Each record below needs to be copied out exactly as it stands.

[Start of section]

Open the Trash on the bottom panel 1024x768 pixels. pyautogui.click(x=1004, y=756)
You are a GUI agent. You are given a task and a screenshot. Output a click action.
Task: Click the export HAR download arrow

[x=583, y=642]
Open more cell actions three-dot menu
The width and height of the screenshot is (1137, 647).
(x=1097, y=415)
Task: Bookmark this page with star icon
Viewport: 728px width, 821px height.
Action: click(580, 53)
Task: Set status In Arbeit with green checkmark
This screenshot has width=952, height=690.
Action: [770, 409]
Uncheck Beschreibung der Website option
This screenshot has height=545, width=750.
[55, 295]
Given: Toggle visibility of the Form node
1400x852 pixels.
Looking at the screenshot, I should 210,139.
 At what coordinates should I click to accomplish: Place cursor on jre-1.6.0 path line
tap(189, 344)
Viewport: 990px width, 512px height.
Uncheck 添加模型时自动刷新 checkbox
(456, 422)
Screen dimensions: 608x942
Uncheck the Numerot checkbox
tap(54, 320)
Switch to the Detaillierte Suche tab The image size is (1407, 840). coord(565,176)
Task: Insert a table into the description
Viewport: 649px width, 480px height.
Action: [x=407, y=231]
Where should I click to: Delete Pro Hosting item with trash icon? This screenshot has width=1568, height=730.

[End of section]

=== Finished task ===
Open the Trash on the bottom panel 1024x768 pixels. pyautogui.click(x=1004, y=756)
You are a GUI agent. You are given a task and a screenshot. Output a click action.
Task: Click the export HAR download arrow

[x=583, y=642]
Open more cell actions three-dot menu
The width and height of the screenshot is (1137, 647).
(x=1097, y=415)
Task: Bookmark this page with star icon
Viewport: 728px width, 821px height.
Action: click(580, 53)
Task: Set status In Arbeit with green checkmark
This screenshot has width=952, height=690.
Action: [770, 409]
Uncheck Beschreibung der Website option
This screenshot has height=545, width=750.
[55, 295]
Given: Toggle visibility of the Form node
1400x852 pixels.
Looking at the screenshot, I should 210,139.
 At what coordinates should I click to accomplish: Place cursor on jre-1.6.0 path line
tap(189, 344)
Viewport: 990px width, 512px height.
Uncheck 添加模型时自动刷新 checkbox
(456, 422)
Screen dimensions: 608x942
Uncheck the Numerot checkbox
tap(54, 320)
Switch to the Detaillierte Suche tab The image size is (1407, 840). coord(565,176)
Task: Insert a table into the description
Viewport: 649px width, 480px height.
Action: [x=407, y=231]
Where should I click to: Delete Pro Hosting item with trash icon? This screenshot has width=1568, height=730.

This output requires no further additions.